There are so much misinformation and language in this anonymous letter that promotes real estate speculation that I thought it would be useful to clarify a few things.

There is already great density in the Heritage Neighborhood where I live. While there could be more racial diversity I do not think it is a legacy of Jim Crow as the writer suggests, it is purely economics. While the real estate speculators of the late nineteenth century may have seen segregation as a selling point for Hyde Park when I moved here in 1975 Hyde Park was largely run down with speculators tearing down Victorian era houses to build cheap apartments for student housing. In 1975, my first apartment living on my own was a room (with a shoddy kitchen and bathroom) in an old house on 21st Street that rented for $70 a month all bills paid. Congress Avenue in the city center was a ghost town in 1975 with no residential apartments and businesses having left for the suburbs and the “new” phenomena of office parks and shopping malls.

Gentrification came slowly in Hyde Park, Hancock, Aldridge Place and Heritage not as an act against diversity but to save the old neighborhood from further destruction. The same cheaply built apartments are still in these neighborhoods. The same garage apartments are still there. Part of what happened was that living in the suburban sprawl of distant suburbs without a master plan for traffic mitigation became so onerous over time that many Austinites wanted to move back into the inner core of the city. Keep in mind, at the turn of this century taxes and property values were such that students couldn’t even live near the UT campus any longer which brought brought another wave of real estate speculation in West campus where old houses and small apartments were torn down and replaced with high-rise and mid-rise apartments.

The changes that are driving this next phase of development are rooted in economics not altruistic ideas about providing affordable housing. The city has grown and continues to grow, there is not enough housing, taxes have gone up, and the market has driven up rents. “Middle housing” or affordable housing is not going to happen in Heritage or any part of North campus. The market determines prices and the speculators are poised to make money by breaking up what is left of the old historic neighborhoods in central Austin using density code changes as their ticket. Any property in decent condition in central Austin can bring $1,000 per bedroom in rent today.

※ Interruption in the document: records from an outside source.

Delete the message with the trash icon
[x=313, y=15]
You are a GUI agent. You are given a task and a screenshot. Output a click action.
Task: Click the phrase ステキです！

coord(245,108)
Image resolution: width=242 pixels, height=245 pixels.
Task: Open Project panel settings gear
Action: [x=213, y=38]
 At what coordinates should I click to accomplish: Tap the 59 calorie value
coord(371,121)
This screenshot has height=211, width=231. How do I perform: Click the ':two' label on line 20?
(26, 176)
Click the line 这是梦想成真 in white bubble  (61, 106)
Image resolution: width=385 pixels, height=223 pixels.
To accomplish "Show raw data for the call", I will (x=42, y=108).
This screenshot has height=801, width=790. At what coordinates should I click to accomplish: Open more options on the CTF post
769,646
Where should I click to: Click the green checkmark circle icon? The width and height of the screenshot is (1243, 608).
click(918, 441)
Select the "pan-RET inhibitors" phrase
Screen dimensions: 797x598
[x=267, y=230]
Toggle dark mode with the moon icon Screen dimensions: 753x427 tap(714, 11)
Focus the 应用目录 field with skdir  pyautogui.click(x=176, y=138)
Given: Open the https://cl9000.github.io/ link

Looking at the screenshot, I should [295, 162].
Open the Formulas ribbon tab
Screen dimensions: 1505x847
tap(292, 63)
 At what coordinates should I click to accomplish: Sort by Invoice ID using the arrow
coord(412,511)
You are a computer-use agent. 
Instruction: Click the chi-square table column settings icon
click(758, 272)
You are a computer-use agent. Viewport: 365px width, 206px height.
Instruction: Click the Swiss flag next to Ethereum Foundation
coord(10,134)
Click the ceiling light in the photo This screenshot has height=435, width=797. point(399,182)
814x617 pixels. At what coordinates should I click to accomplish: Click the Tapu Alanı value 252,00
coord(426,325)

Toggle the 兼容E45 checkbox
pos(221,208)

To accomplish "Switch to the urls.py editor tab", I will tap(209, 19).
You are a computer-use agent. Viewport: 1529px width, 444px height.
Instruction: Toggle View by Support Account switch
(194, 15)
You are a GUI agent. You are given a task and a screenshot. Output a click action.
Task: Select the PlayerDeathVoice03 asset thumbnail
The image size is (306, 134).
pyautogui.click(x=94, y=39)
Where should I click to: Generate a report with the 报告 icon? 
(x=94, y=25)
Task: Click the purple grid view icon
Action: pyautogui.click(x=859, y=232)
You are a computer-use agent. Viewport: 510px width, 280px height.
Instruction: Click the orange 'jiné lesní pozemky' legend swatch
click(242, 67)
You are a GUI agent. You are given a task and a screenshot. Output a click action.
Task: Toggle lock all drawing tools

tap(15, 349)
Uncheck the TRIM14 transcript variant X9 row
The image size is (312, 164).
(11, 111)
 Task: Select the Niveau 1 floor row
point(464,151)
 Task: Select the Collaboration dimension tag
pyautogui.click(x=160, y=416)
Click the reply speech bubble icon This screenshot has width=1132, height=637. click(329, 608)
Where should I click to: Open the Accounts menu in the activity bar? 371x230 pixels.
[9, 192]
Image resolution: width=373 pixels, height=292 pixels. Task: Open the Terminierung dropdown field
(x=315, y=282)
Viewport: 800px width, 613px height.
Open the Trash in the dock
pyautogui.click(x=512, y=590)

We have “garage apartments, smaller homes on smaller lots, townhouses, bungalow courts, and smaller scale apartments” in Heritage right now. But if you will look at the new houses built at King and 33rd Street, these are selling for more than $800K each on reduced size lots. Ostensibly these were built as single family houses but the potential is there for $1,000 per bedroom rentals.

I have lived in Austin for more than 42 years. I came here to attend the University of Texas in 1975 and I have lived in the North campus area for all but about 10 of those years. I currently live in the Heritage Neighborhood in a beautifully restored 1907 house on 31 1/2 Street. I have lived on Speedway, Helms Street (twice), 22nd 1/2 Street, and 21st Street. I have also lived in the Hancock Neighborhood, South of the Colorado River and West of Lamar but have always felt most at home in the North campus area. We need the city to protect old neighborhoods not sell them out to real estate speculators. CodeNEXT as it stands now is making a gift or Heritage to the monied interests.

Richard Whittington
614 W. 31 1/2 Street


#3

@Richard_Whittington I wrote younreaponse to your NextDOOR post as well. But to reiterate, it’s not anonymous.

It was started by Hyde Park resident Tommy Ates. He used his full name when registering for the Friends of Heritage Forum because we ask that all posters do so. You can see his full name by clicking on the user name and looking at his user profile card.

You can read all about the petition and Tommy in this Austin Monitor article:http://ow.ly/b3FJ30cBEF2

If you want to ask who started another petition and posit conspiracy theories about that group, I’d suggest looking into the petition that opposes transect zones and CodeNEXT.

I’ll address more of your statements on the drivers of real estate and housing markets when I have time time to gather resources and am not on my phone.